American actress and singer

Elizabeth Jane Watson (December 28, 1921 – February 21, 2016) was an American actress and singer known for her roles in musical theatre, especially Laurey in Oklahoma!, creating the role in the London premiere. She also performed in nightclubs and on television, including as co-host of the game show Winner Take All.

==Early life and marriages==
Watson was born and raised in Le Roy, Illinois, near Bloomington, the daughter of James R. Watson and his wife Elizabeth Jane, née Stapleton. She attended Lincoln Junior High School in Rockford, Illinois, and later the American Conservatory of Music, in Chicago, where she majored in vocal performance. Her cousin was Jean Stapleton. In 1944, she married actor Gerald L. Austensen (1924–2007), who performed with her in nightclub acts. The couple had three children, Cynthia Ruhlig, Deena Court and Deborah Austensen Martin. They divorced in 1961. In 1962 she married Salvatore Santacroce.

==Career==
Watson met Tony Martin at age 16, while she was performing in Chicago at radio station WROK. He immediately invited her to sing with his band the same evening. After her family moved to Chicago, she continued to sing with bands at clubs and hotels, including at the Palmer House.

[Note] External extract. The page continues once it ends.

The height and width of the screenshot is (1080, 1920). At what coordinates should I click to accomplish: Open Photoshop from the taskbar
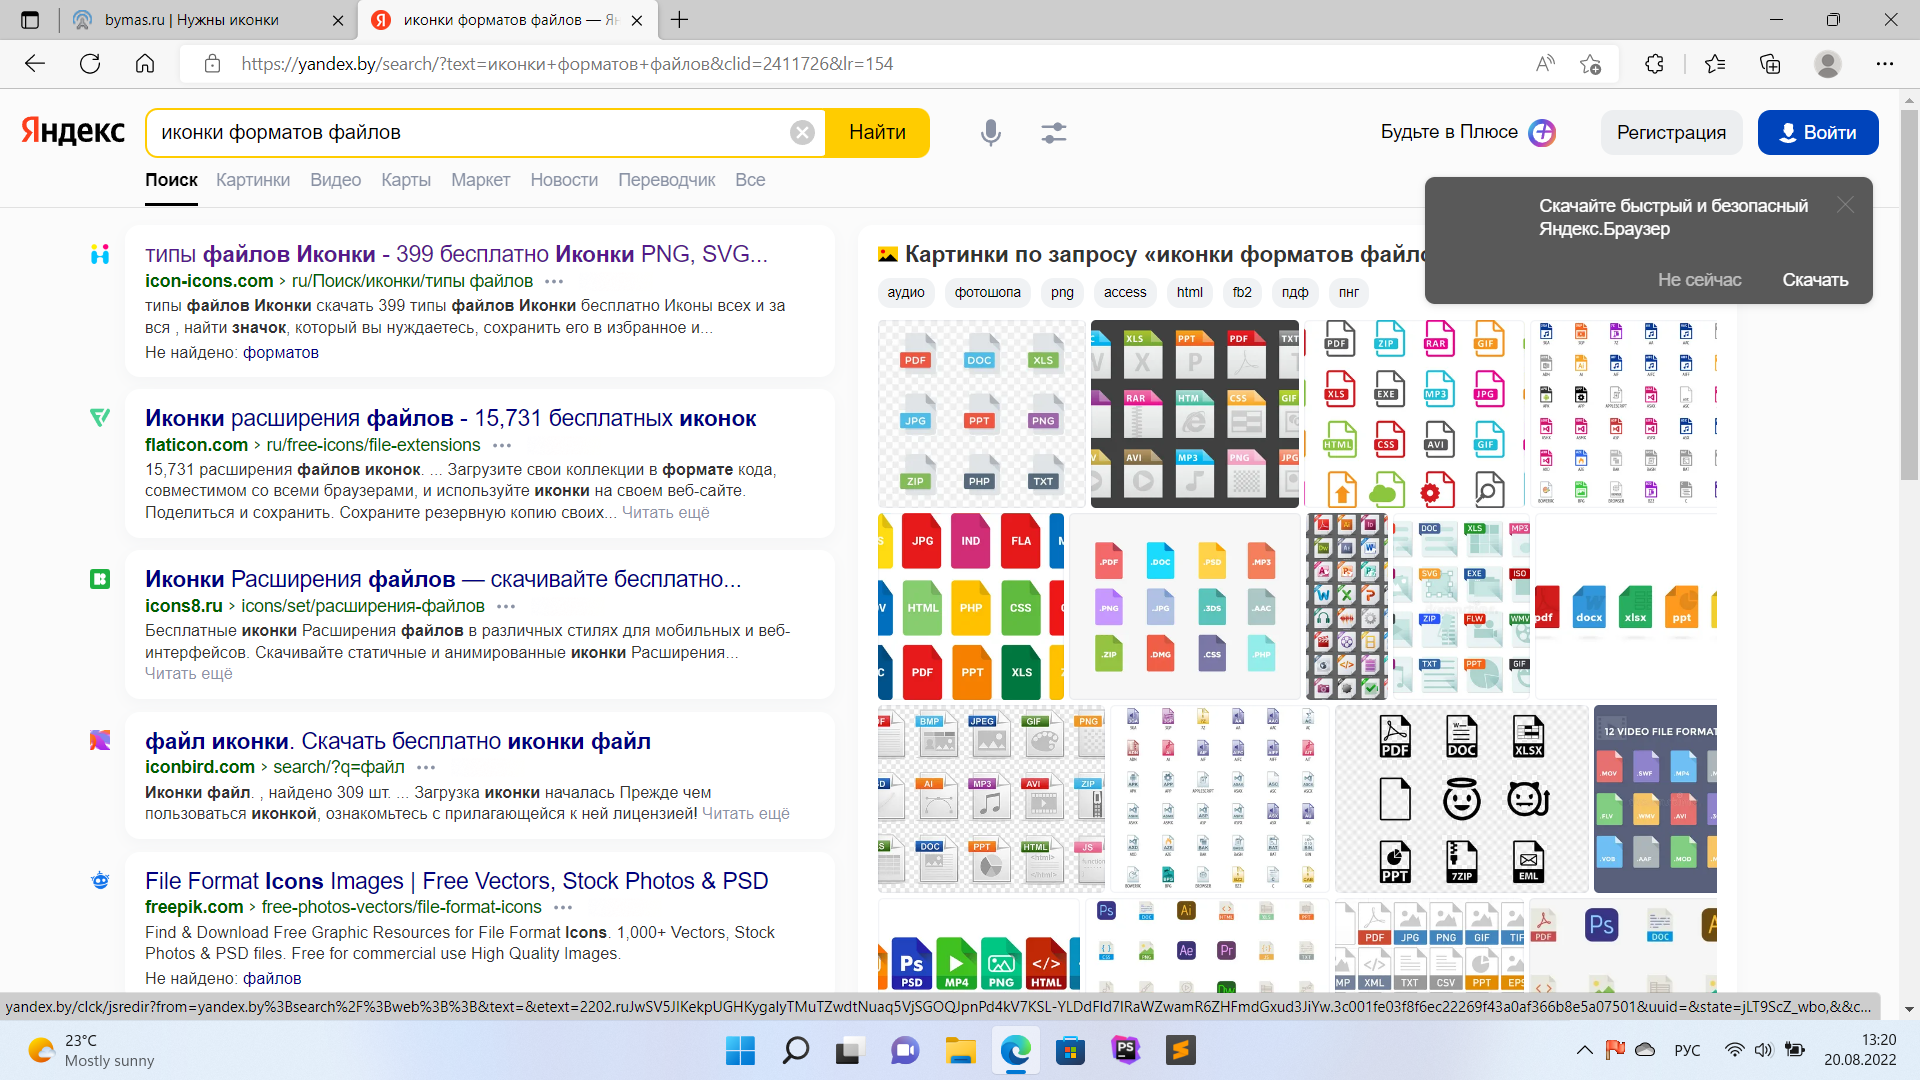(1125, 1050)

She made her first appearance on Broadway in early 1944 as Gertie in Oklahoma! and as understudy for Laurey and performed during the same period at the Cotillion Room at the Pierre Hotel. In June 1944, she became the replacement for Laurey, subsequently toured in the role for over a year and then rejoined the Broadway company. In 1946, she starred in Toplitzky of Notre Dame. A reviewer for The Billboard praised Watson, writing: "did a sock job with all her numbers", even though he did not like the show. The following year, she originated Laurey in the West End production of Oklahoma!. In 1948, she played Katrina Van Tassel in the Broadway musical Sleepy Hollow and appeared in the revue Hilarities. Of her performance as Katrina, The Billboard commented that she "puts plenty of flirtatious appeal into her Dutch heroine, and is tops vocally. In the Broadway show As the Girls Go, at the Winter Garden Theatre in 1948, she originated the role of Kathy Robinson. The next year, she was a replacement in Texas, Li'l Darlin on Broadway.

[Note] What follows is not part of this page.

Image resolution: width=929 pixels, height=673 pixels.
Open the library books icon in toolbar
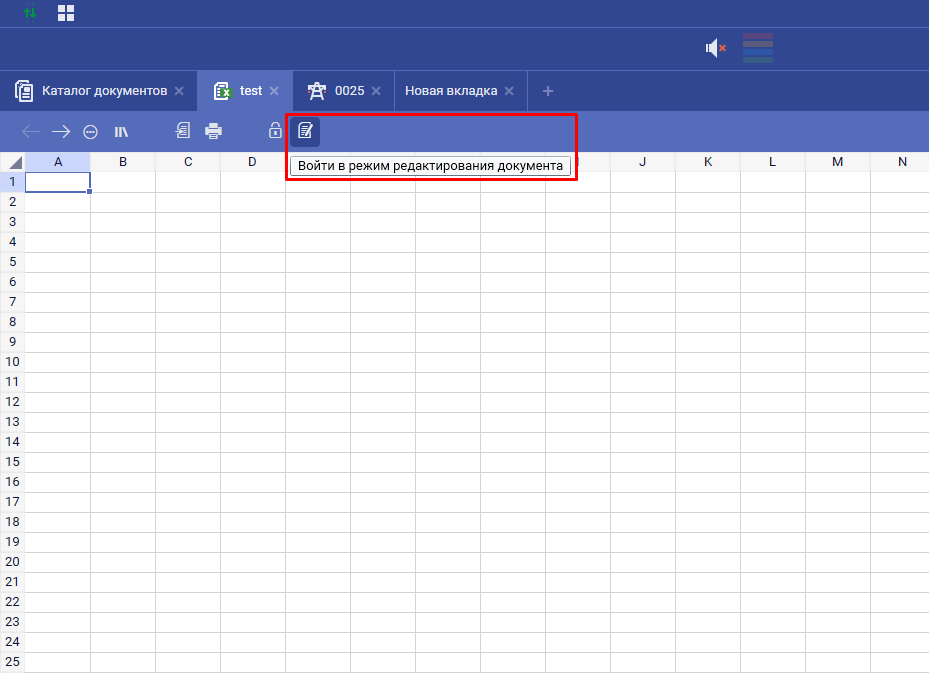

In 1958, Watson played the title role Off-Broadway at New York City Center in Annie Get Your Gun. In 1961, she replaced Lucille Ball in the lead of Wildcat and played Maimie (and understudied Mimi) on Broadway in Sail Away. She appeared in regional theatre roles in musicals including South Pacific (1955, 1963), The Pajama Game (1958), and Annie Get Your Gun (1961), and in nightclubs in the 1950s and 1960s. She also appeared at a benefit in Carnegie Hall. Among her television appearances, she was a co-host of the game show Winner Take All and appeared on Ed Sullivan's Toast of the Town and The Morey Amsterdam Show. She was a guest star on the TV series Suspense in 1953.

==Death==
Watson died in Florida in 2016 at the age of 94. She was buried on February 27, 2016, in Pompano Beach, Florida.